Feature Toggles Implementation for Mobile App Functionality Management
Feature toggle—mechanism to enable/disable functionality without a new app release. Sounds simple until you think about client versions, flag caching, graceful degradation when server is unavailable, and accumulated dead flags after a year.
Why Flags Matter in Mobile Apps
Trunk-based development. Developer merges incomplete feature under a flag—CI/CD works normally, QA doesn't see raw code, production has it disabled. Long-lived feature branches with merge conflicts after three weeks—history.
Gradual rollout. New feature enables first for 1% of users → 10% → 50% → 100%. If Crashlytics shows crash spike—disable flag instantly, no release recall.
A/B tests. One button green, another blue. Flag with variants, analytics show which converts better.
Kill switch. Payment provider down—disable payment screen, show placeholder. No hotfix, no App Store review.
Implementation Options
Firebase Remote Config—de facto standard for most mobile apps. Free, SDK for iOS/Android/Flutter/React Native, personalization by user properties (country, app version, segment). Downside: doesn't suit enterprise with strict data storage requirements.
LaunchDarkly—enterprise solution with targeting rules, A/B tests, audit trails, SSO. Expensive, but justified with 50+ developers and hundreds of flags.

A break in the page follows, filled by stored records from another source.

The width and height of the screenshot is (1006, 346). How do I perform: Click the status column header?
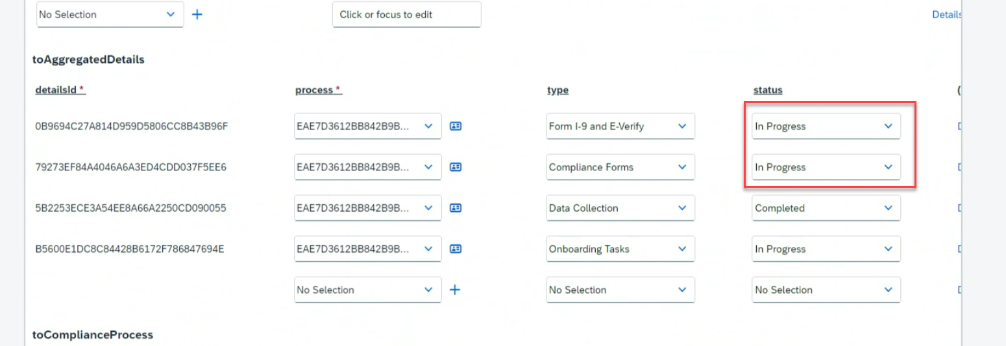coord(768,90)
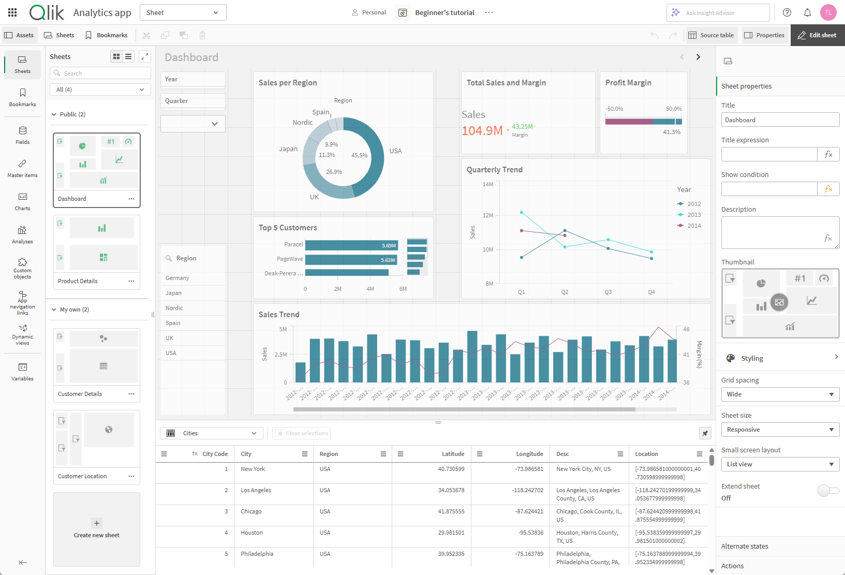Click the Sales Trend horizontal scrollbar
845x575 pixels.
(x=464, y=409)

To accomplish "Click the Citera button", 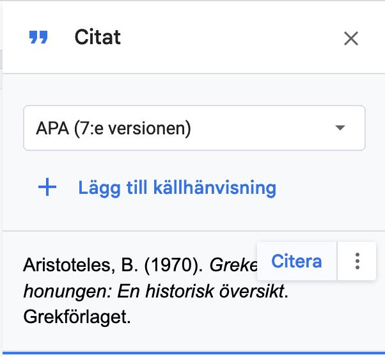I will (x=297, y=261).

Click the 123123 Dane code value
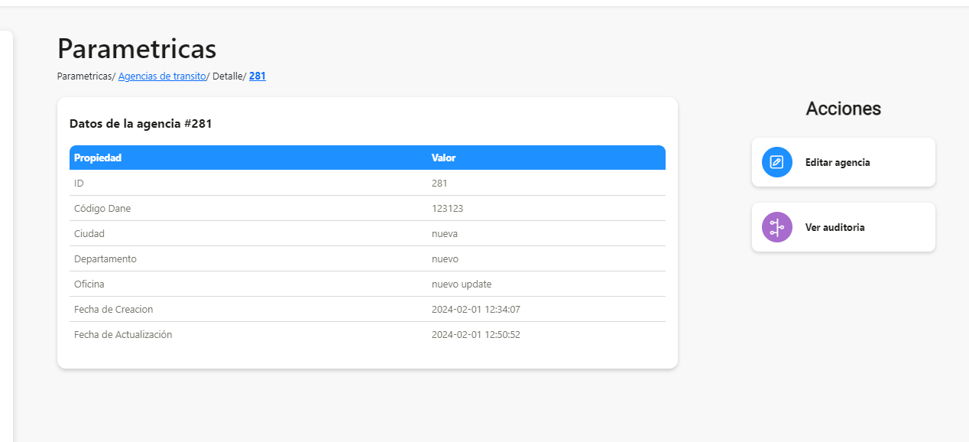[x=448, y=208]

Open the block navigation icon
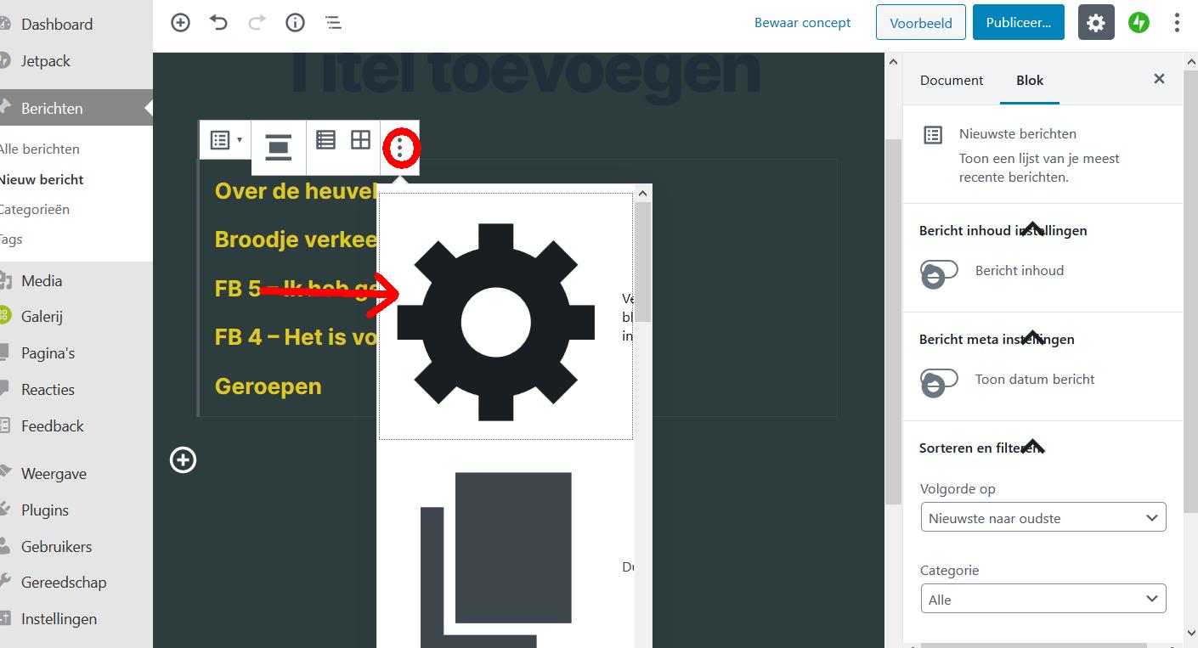pos(333,22)
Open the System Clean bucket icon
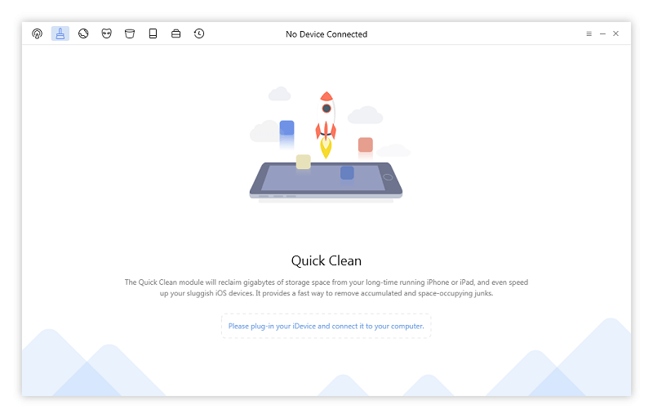 130,33
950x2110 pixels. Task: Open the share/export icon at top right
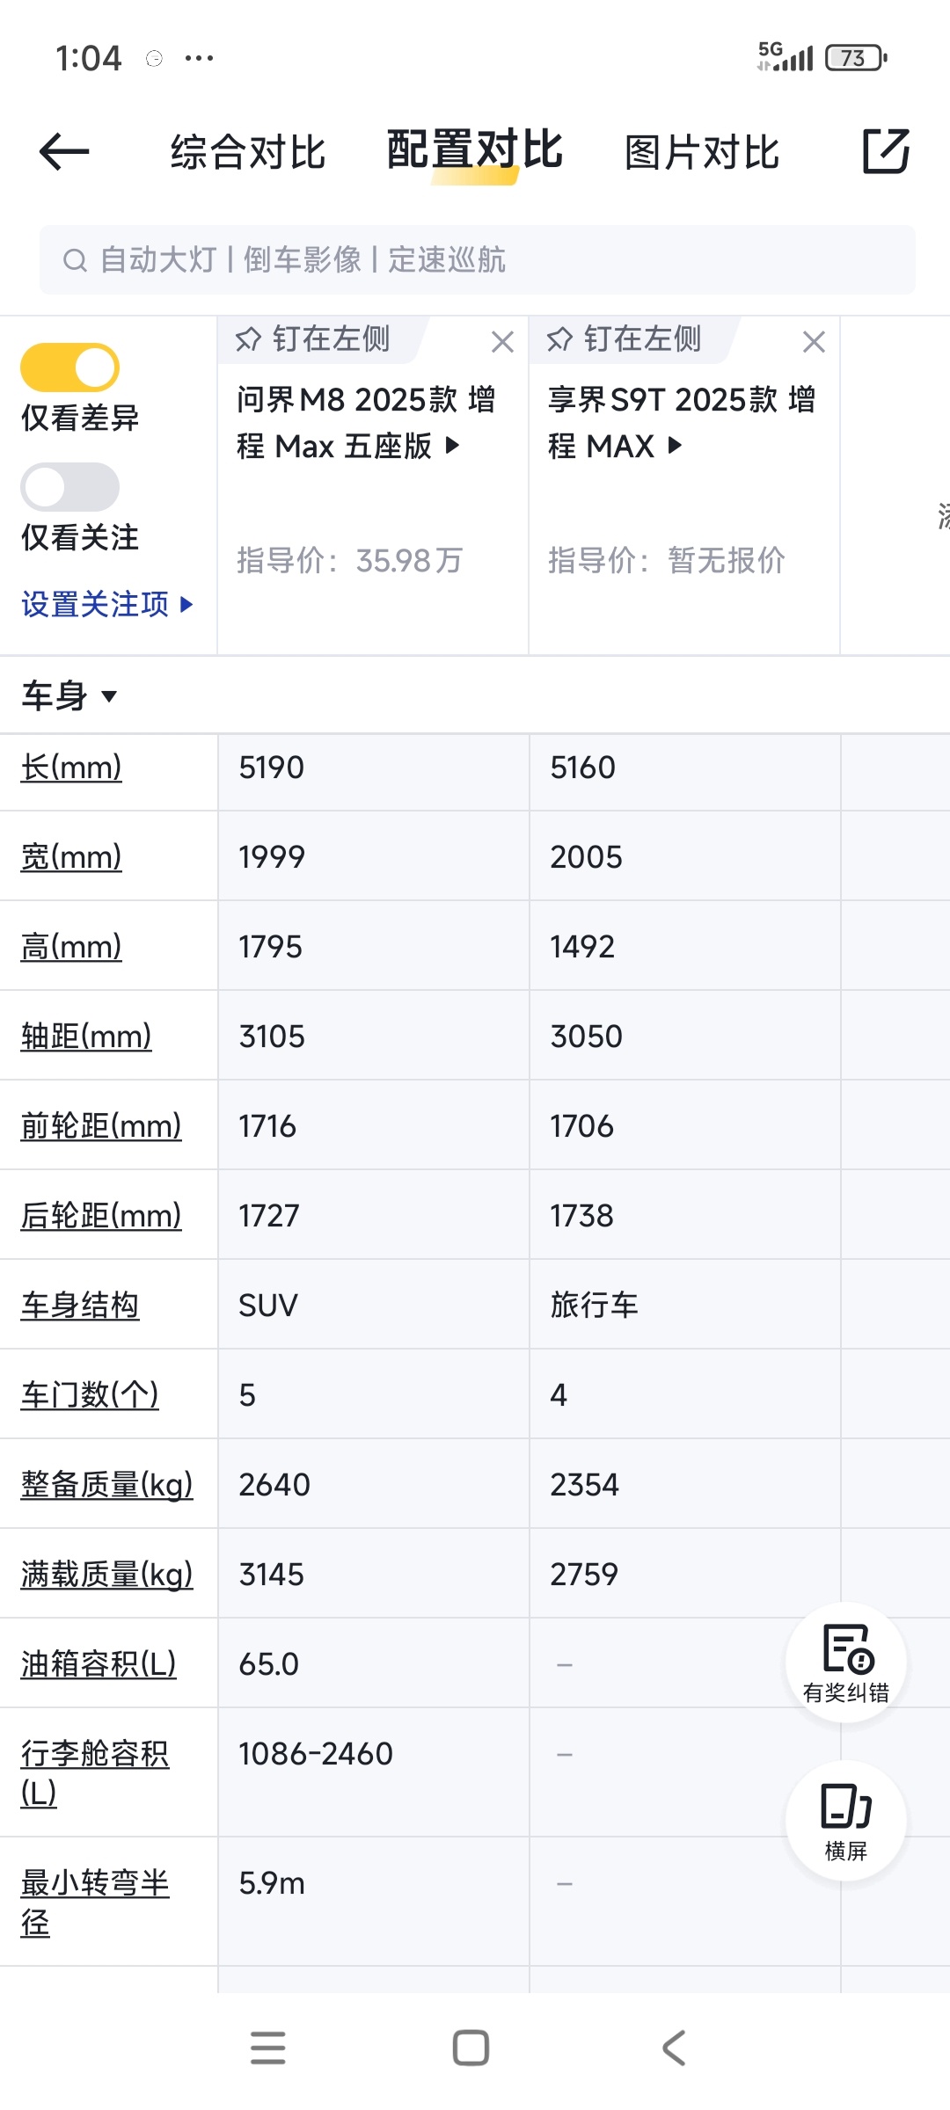pyautogui.click(x=886, y=151)
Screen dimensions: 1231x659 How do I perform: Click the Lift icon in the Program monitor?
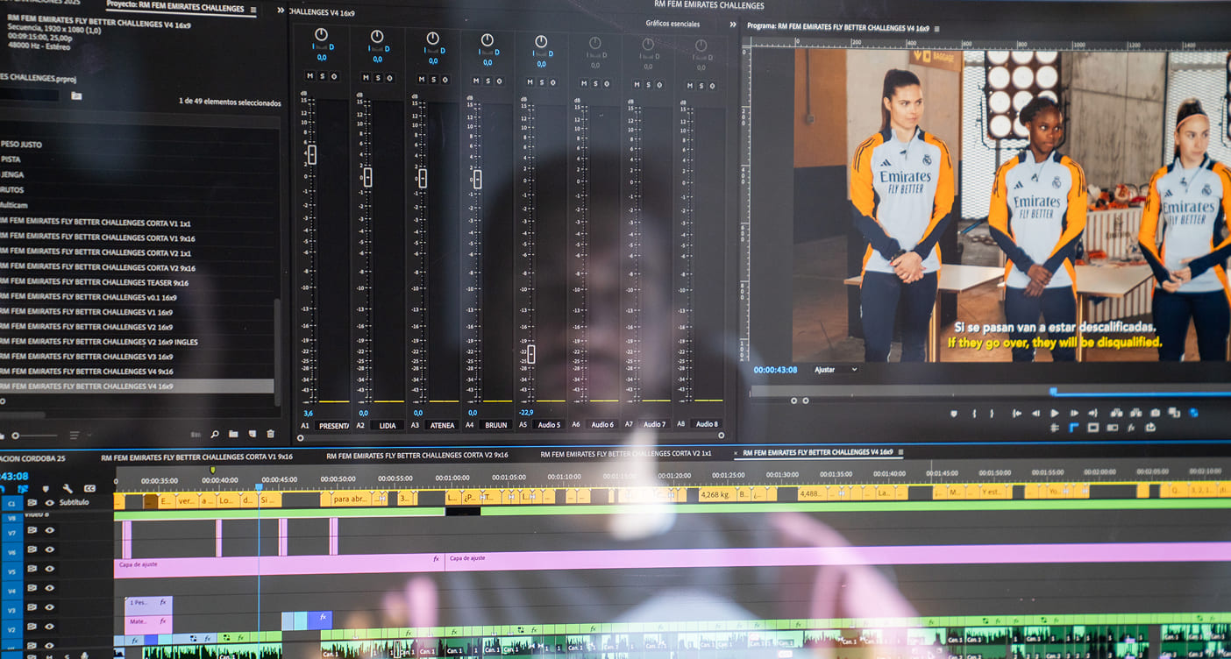1116,413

Custom service—when full control needed or can't send user data to third-party servers. Go/Node/Laravel backend, PostgreSQL for flags, Redis for cache, WebSocket or polling for real-time updates.
Unleash—open source LaunchDarkly alternative, self-hosted. SDK for all platforms, targeting, gradual rollout. Good balance between functionality and control.
Technical Client Implementation
Key rule: flags work offline. First run—default values from bundle, subsequent runs—cached from UserDefaults/SharedPreferences, background update from server.
iOS (Swift):
// FeatureFlagService with caching
actor FeatureFlagService {
private var flags: [String: Bool] = [:]
func isEnabled(_ flag: FeatureFlag) -> Bool {
flags[flag.rawValue] ?? flag.defaultValue
}
func refresh() async {
// Load from Remote Config or custom API
let fetched = await remoteConfigService.fetch()
flags = fetched
}
}
// Usage in SwiftUI
if featureFlagService.isEnabled(.newCheckoutFlow) {
NewCheckoutView()
} else {
LegacyCheckoutView()
}
Android (Kotlin): similarly via StateFlow in ViewModel so UI reacts to flag changes in real-time without screen restart.
Flag Lifecycle Management
Main operational problem: flags accumulate. After a year: if (featureFlags.isEnabled("new_onboarding_v2_2023"))—dead flag nobody disables because unclear what risks it. Code unreadable, tests don't cover both branches.
Process: each flag created with planned deletion date (expires: 2024-06-01). After full rollout—task to remove flag and unneeded code branch. Tool: ArchUnit (Android) or static analysis (SwiftLint custom rule) to detect expired flags in CI.
Timeline: Firebase Remote Config integration + basic flags—2–3 days. Custom feature-flag service with targeting, rollout, dashboard—3–4 weeks.